TRY IT :: Whenever a line in the records below holds the string "computer", include it in the count, and state the number alone.
INPUT FOR THIS TASK Block Start
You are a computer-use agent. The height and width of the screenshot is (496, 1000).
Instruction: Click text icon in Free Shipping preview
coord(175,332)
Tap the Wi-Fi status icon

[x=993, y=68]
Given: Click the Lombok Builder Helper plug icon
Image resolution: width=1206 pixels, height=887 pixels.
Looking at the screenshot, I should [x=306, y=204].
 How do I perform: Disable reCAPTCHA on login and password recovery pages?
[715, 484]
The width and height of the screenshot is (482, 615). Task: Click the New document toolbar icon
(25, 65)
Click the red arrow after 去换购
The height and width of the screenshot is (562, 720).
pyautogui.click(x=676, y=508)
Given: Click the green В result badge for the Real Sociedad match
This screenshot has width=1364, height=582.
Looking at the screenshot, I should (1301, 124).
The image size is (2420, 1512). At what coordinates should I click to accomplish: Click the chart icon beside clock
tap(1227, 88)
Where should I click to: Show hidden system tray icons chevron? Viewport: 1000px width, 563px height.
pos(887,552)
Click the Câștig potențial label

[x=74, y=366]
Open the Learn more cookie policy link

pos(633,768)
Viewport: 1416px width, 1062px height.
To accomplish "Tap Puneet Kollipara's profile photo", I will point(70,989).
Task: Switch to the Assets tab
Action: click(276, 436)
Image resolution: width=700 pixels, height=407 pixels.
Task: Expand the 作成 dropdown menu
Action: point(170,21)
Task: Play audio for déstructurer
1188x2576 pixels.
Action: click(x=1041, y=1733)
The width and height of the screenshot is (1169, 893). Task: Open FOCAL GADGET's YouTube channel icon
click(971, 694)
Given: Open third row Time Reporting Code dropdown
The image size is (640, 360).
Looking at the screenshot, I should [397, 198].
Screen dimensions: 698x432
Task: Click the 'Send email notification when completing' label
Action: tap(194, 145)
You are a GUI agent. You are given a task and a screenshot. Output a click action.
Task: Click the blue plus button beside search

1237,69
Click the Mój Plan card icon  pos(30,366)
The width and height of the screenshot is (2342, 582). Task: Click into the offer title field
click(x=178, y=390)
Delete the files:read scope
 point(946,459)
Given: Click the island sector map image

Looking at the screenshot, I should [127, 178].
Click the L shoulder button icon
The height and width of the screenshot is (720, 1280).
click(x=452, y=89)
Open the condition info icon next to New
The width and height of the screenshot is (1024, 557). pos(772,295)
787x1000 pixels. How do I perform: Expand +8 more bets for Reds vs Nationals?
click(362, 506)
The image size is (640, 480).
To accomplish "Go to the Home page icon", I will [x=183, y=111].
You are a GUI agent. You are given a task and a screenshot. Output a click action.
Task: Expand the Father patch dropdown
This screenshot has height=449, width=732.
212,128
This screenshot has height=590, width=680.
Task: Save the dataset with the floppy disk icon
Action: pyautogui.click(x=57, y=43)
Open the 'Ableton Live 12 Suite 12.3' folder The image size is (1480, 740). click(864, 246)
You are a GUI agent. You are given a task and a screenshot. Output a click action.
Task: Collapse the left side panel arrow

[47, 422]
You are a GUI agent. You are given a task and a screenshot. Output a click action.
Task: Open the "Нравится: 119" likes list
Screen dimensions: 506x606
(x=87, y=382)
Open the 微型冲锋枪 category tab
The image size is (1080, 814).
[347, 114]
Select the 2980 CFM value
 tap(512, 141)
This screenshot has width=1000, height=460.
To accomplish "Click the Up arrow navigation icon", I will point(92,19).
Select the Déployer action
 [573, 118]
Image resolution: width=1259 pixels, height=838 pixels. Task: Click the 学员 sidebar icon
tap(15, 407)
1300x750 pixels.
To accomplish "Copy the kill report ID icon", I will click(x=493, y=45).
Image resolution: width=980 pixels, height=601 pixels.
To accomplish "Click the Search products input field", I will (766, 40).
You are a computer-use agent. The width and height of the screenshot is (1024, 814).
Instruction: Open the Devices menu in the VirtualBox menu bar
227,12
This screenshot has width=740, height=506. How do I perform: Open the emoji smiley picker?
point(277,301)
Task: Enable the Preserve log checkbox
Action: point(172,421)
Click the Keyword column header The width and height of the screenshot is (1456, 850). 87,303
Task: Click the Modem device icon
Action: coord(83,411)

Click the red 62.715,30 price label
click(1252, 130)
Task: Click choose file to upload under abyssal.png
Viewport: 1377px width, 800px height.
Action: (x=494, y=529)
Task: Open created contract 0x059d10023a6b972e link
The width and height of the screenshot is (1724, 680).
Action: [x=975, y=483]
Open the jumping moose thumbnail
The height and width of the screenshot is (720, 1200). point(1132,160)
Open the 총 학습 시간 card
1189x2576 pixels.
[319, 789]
INPUT FOR THIS TASK Block End
SOLUTION TO THIS EXERCISE :: 2